### Text under study
>>>
Novartis rolls out its gene therapy at a price of $2.12M - refurb
https://e.endpointsnews.com/t/t-l-bldkkjk-uilkyuwu-r/
======
vikramkr
I think this is a perfectly reasonable price, the article even mentions that
it undercuts one of their competitors, and very very few people will actually
pay anything close to full price. I think there is a broader conversation to
be had though - should the compensation for developing a drug really be tied
to patients in this sort of way? There have been some interesting proposals
that involve paying the drug company a prize for successfully developing a
drug and then regulating the prize to variable cost - especially in a single
payer system I could see that being a great way to incentivize drug
development for diseases that the nation values the most while removing the
burden of paying from individual patients more efficiently than through a
complex insurance system.

------
refurb
The pricing of this gene therapy has been much anticipated as it’s expected to
set a precedent for future products.

SMA is a terrible disease where babies born with Type 1 are never able to sit
independently and typically die before age 2. From my understanding, most of
the babies in trial are still alive (after age 2) and most of them can sit
independently. Really amazing outcomes.

To get a sense of the the SMA market is like, Biogen’s drug, Spinraza is
priced at $750k for the first year and $375k for every year thereafter, for
life.

So if this drug works for more than 5 years with a single dose, this $2M
product will actually save the healthcare system money.
<<<
### Exercise instructions
1 – Reproduce the passage of the gene therapy pricing thread from "SMA is a terrible" to "healthcare system money.", switching "babies" to "infants".
2 – Decide whether each statement agrees with the gene therapy pricing thread, answering yes or no and quoting the words that settle it: (a) Spinraza costs $750k for its first year. (b) The first commenter, vikramkr, calls the price unreasonable. (c) Most of the babies in the trial died before age 2.
3 – Render this sentence from the gene therapy pricing thread in Spanish: "The pricing of this gene therapy has been much anticipated as it’s expected to set a precedent for future products."

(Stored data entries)
>>>
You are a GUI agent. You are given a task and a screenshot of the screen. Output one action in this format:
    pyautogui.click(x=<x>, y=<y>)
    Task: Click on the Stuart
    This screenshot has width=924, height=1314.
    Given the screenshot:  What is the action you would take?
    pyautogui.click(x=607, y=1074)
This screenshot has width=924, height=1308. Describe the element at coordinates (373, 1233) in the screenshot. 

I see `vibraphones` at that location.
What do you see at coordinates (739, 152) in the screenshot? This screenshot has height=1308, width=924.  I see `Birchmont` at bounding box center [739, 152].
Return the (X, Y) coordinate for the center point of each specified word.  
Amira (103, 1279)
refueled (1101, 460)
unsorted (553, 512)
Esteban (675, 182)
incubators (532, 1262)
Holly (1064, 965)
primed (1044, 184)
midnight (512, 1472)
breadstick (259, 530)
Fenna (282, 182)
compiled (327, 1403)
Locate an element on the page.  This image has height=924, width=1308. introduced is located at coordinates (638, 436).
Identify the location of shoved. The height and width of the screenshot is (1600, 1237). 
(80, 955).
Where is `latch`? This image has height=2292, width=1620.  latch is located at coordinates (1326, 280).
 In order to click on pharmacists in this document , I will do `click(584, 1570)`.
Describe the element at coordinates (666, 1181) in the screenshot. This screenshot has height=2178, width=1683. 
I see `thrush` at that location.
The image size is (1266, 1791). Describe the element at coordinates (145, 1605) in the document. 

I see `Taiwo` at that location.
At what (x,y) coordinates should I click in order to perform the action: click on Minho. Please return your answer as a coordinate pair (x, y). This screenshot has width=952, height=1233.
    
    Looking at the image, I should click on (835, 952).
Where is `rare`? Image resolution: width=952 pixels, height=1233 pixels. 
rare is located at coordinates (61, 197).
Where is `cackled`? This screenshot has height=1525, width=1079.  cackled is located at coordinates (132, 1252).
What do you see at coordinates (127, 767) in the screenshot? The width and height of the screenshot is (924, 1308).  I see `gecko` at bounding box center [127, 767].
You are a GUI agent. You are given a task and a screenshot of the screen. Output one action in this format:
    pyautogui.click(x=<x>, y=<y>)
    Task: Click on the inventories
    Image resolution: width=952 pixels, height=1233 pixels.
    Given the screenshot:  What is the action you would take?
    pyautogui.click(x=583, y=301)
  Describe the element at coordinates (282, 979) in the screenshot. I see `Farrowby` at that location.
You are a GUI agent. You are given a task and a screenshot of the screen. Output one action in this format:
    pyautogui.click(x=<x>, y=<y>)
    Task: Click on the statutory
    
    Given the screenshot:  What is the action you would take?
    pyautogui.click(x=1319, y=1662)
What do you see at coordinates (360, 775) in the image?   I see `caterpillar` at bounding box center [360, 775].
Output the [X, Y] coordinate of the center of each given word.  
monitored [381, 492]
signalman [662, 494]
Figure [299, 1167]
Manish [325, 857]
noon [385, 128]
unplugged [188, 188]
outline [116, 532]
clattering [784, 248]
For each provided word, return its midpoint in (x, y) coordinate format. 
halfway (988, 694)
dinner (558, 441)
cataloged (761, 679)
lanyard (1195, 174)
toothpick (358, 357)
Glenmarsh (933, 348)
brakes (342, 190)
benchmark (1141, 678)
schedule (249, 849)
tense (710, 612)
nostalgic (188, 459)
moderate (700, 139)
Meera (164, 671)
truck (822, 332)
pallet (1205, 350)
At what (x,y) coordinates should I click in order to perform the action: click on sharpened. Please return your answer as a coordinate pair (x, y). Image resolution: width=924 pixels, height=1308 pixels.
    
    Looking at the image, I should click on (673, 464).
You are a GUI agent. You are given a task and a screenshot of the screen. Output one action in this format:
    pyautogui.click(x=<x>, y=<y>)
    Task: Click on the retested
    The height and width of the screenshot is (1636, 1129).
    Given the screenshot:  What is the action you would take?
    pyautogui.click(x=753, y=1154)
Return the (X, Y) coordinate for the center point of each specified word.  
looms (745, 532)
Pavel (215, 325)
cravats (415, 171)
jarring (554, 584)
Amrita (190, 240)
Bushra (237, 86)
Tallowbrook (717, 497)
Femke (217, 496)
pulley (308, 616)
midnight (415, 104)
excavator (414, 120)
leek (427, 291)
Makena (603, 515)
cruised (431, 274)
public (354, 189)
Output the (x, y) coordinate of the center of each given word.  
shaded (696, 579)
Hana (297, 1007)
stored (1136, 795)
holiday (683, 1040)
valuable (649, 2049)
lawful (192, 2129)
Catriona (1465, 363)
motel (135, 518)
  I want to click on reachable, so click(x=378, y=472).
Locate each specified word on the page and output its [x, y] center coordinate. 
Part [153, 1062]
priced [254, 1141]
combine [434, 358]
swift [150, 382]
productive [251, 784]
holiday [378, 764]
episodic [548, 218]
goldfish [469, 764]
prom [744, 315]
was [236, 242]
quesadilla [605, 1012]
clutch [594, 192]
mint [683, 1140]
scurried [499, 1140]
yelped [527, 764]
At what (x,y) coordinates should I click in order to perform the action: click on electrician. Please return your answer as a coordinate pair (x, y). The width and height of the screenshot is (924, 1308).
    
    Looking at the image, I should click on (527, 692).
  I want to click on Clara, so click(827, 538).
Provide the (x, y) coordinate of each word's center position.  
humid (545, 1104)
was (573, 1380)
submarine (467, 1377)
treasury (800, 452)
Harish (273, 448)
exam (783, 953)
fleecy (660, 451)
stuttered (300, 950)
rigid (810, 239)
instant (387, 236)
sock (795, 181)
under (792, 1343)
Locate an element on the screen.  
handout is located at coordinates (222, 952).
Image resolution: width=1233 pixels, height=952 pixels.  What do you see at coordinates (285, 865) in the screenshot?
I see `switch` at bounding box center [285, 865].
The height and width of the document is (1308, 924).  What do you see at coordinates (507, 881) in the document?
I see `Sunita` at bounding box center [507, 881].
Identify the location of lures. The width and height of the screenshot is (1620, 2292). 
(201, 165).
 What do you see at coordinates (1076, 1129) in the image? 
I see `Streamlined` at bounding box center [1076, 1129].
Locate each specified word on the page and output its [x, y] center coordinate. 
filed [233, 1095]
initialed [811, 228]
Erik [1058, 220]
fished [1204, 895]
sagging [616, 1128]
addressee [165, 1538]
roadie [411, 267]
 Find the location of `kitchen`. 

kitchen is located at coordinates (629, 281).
<<<
### Answers by task
1 –
SMA is a terrible disease where infants born with Type 1 are never able to sit
independently and typically die before age 2. From my understanding, most of
the infants in trial are still alive (after age 2) and most of them can sit
independently. Really amazing outcomes.

To get a sense of the the SMA market is like, Biogen’s drug, Spinraza is
priced at $750k for the first year and $375k for every year thereafter, for
life.

So if this drug works for more than 5 years with a single dose, this $2M
product will actually save the healthcare system money.

2 –
(a) Yes: "priced at $750k for the first year"
(b) No: "I think this is a perfectly reasonable price"
(c) No: "most of the babies in trial are still alive (after age 2)"

3 – La fijación del precio de esta terapia génica ha sido muy esperada, ya que se prevé que siente un precedente para futuros productos.